Problem details:
Copy the items from the line containing "Where should I" through the line containing "(x=895, y=848)", both lines included, keeping the requests unchanged. Shift every coordinate in the answers by adding 28 to it.

Data shown:
━━━━━━━━━━━━━━━━

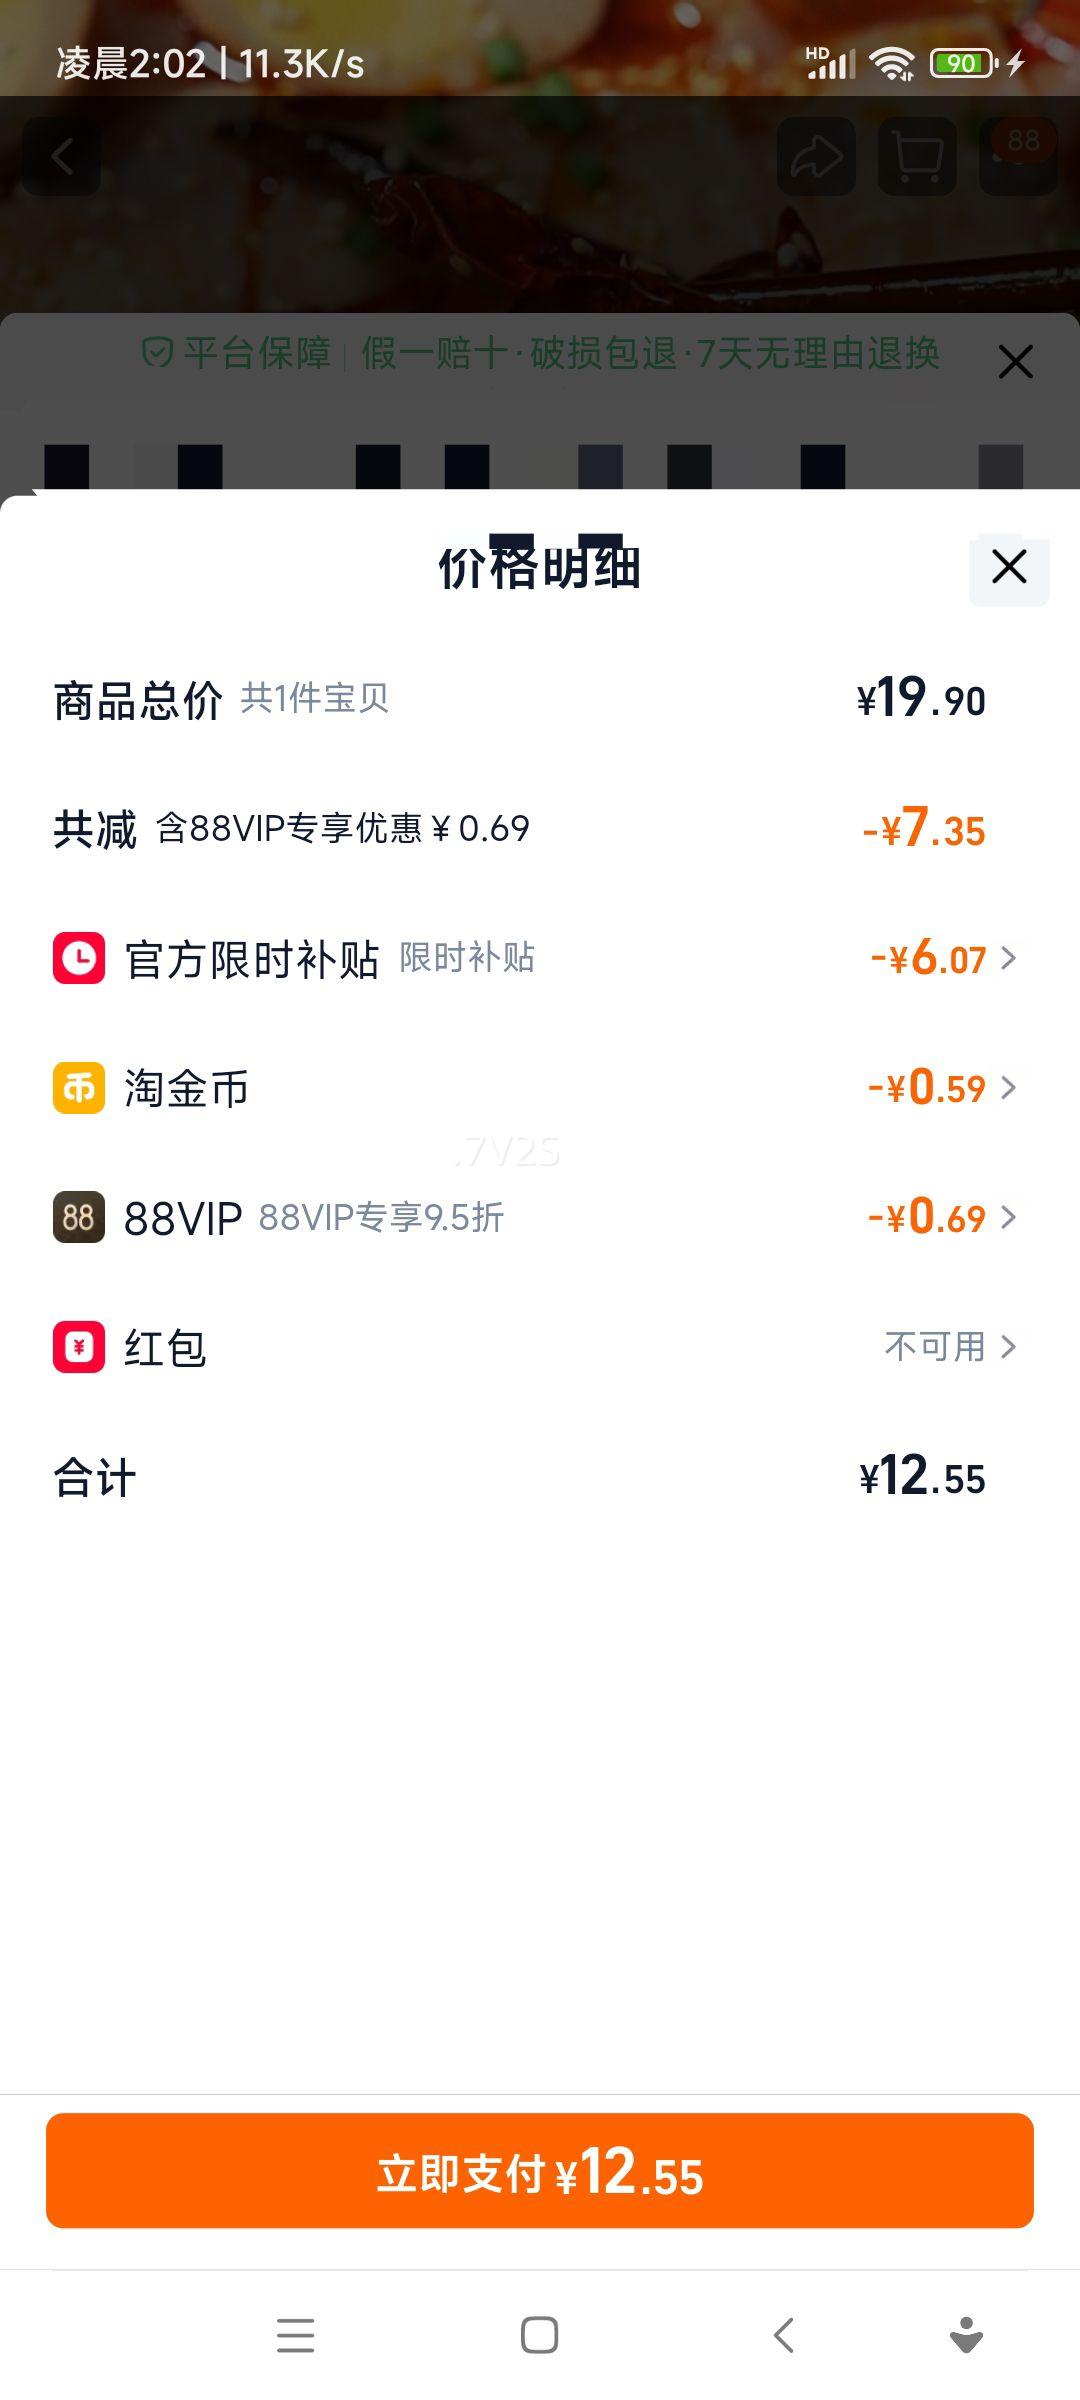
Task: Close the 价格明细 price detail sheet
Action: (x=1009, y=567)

━━━━━━━━━━━━━━━━

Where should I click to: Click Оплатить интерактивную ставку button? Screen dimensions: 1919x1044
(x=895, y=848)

━━━━━━━━━━━━━━━━

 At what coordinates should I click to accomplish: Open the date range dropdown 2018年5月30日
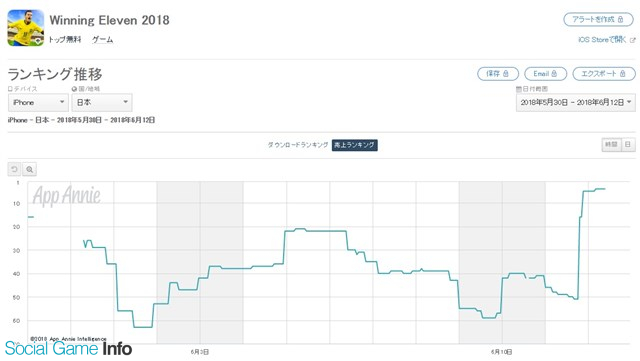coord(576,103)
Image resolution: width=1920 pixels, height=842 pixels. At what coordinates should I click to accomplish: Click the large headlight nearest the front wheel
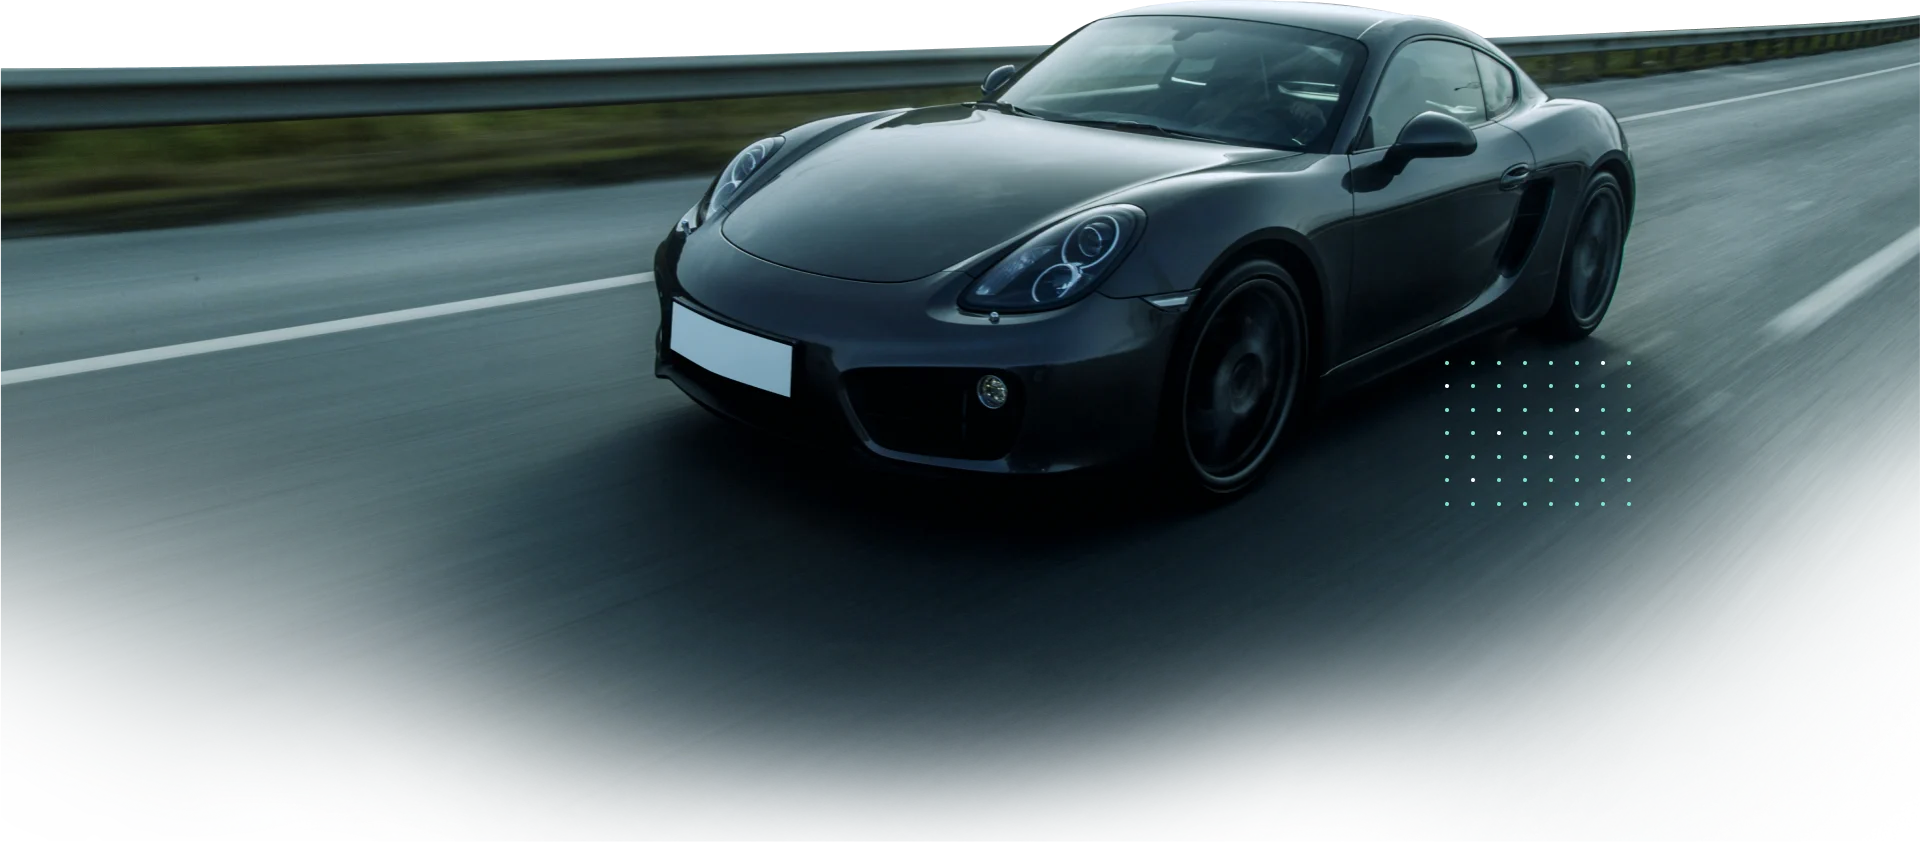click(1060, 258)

━━━━━━━━━━━━━━━━

Response to this exercise:
Where should I click to: Click Оплатить интерактивную ставку button? Screen dimensions: 1919x1044
(x=923, y=876)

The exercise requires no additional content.